Gathering a SQL Workload. To demonstrate these concepts, I’ll first create a SQL Workload against an Oracle 10gR2 database. I’ll use the five queries against several tables in the Sales History (SH) schema shown in SPM_2_1.sql to simulate a SQL workload that would typically appear in a data warehousing application. Before I start the workload, however, I’ll initiate the code shown in Listing 2.1. It uses DBMS_SQLTUNE.CAPTURE_CURSOR_CACHE_SQLSET to capture the workload’s SQL statements into a SQL Tuning Set named STS_SPM_200.
Packaging and Exporting the SQL Tuning Set. Once I’ve captured the SQL workload into a SQL Tuning Set, I’ll prepare to transfer it to an Oracle 11gR1 database. Listing 2.2 shows how to:
- Create staging tables as containers for the SQL Tuning Set STS_SPM_200
- Transfer the SQL Tuning Set into those staging tables via procedure DBMS_SQLTUNE.PACK_STGTAB_SQLSET
- Export those populated staging tables via DataPump Export into a dumpset named DumpStagingTable.dmp
Transferring the SQL Tuning Set. After I’ve copied the DataPump dump set into the default DataPump directory of my target Oracle 11g database, I’ll import the staging tables into the target Oracle 11gR1 database using Oracle DataPump Import and an appropriate parameter file. I’ll then use the DBMS_SQLTUNE.UNPACK_STGTAB_SQLSET procedure to “unpack” the SQL Workload stored in those staging tables. Listing 2.3 shows the details of the transfer process.

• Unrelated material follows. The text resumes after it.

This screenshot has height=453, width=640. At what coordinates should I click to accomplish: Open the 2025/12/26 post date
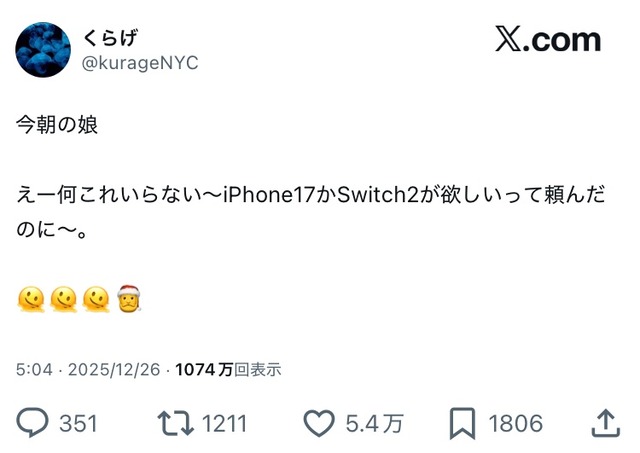114,370
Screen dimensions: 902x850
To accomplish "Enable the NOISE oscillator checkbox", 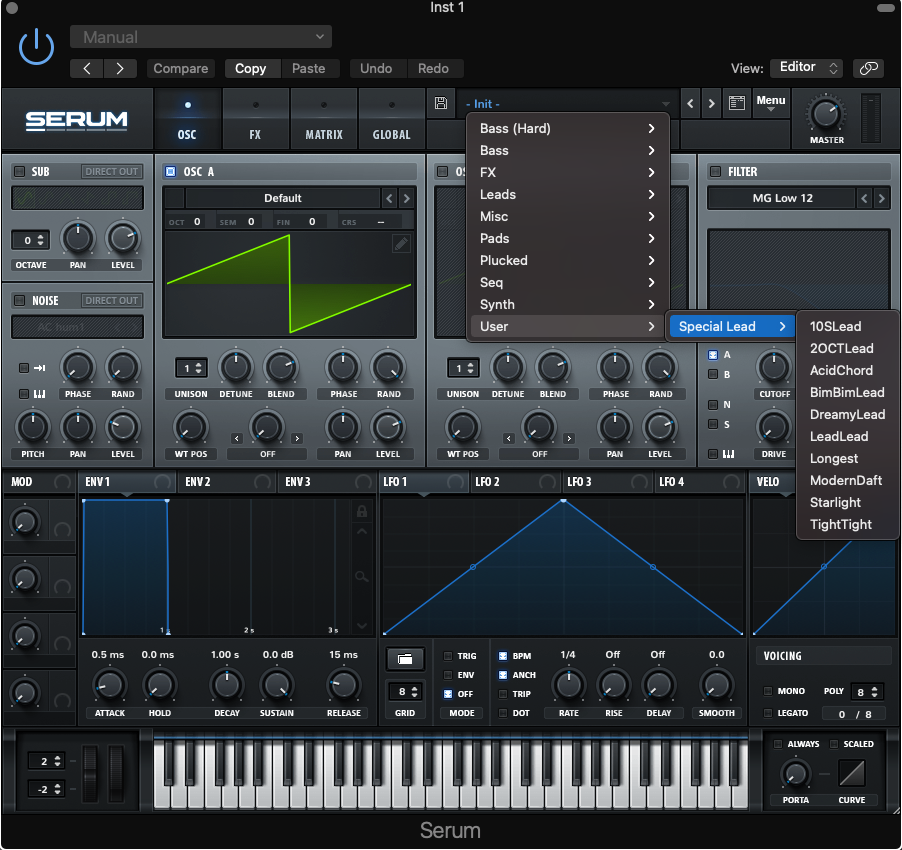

Loading the SQL Tuning Set Contents Into SPM. To complete the transformation of the statements stored in the SQL Tuning Set, I’ll load these statements directly into the SQL Management Base. Instead of using DBMS_SPM procedures to accomplish this, I’ll utilize Enterprise Manager Database Control ’s SQL Plan Control interface, the link to which is accessed from the Server page:
Figure 2.1. SQL Plan Control Home Panel
Note that the prior SQL Plan Baselines created during my prior experiments are listed here, including their current status and availability. As shown in Figure 2.2 below, I’ll select SQL Tuning Set STS_SPM_200 from those available on this panel:
Figure 2.2. Loading a SQL Tuning Set Into the SMB
Once I’ve chosen the appropriate SQL Tuning Set and clicked the Load button, Oracle 11g automatically loads the SQL statements from the selected STS directly into the SMB, as shown in Figure 2.3 below:
Figure 2.3. Results of SQL Tuning Set Load
Note that the state of all five SQL Plan Baselines is ENABLED and ACCEPTED, which means that they are immediate candidates for use by the CBO when a SQL statement with a matching hash value is encountered. I can also view the details of the corresponding EXPLAIN PLANs for each SQL Plan Baseline by clicking on the link in the Name column. Here’s the result from selecting the baseline named SYS_SQL_685ea4c28ec1a586:
Figure 2.4.1. SQL Statement SPM_2.1.3 Explain Plan, Part 1
Figure 2.4.2. SQL Statement SPM_2_1.3 Explain Plan, Part 2
Proof of Concept. To prove that potential SQL statement performance regression is curtailed or eliminated, I’ll now simply execute the same five SQL statements in SPM_2_1.sql and verify that the CBO is indeed choosing the pre-loaded SQL Plan Baselines instead of a newly parsed and less effective execution plan. The easiest way to determine this is to execute the DBMS_XPLAN.DISPLAY_SQL_PLAN_BASELINE procedure for these five statements while passing a value of TYPICAL +NOTE to the FORMAT parameter to request the display of the plan that the CBO has chosen. The +NOTE directive instructs the procedure to display a note if the CBO has indeed selected an existing SQL Plan Baseline for its execution plan. Listing 2.4 shows the results of executing this procedure for the five statements in SPM_2_1.sql.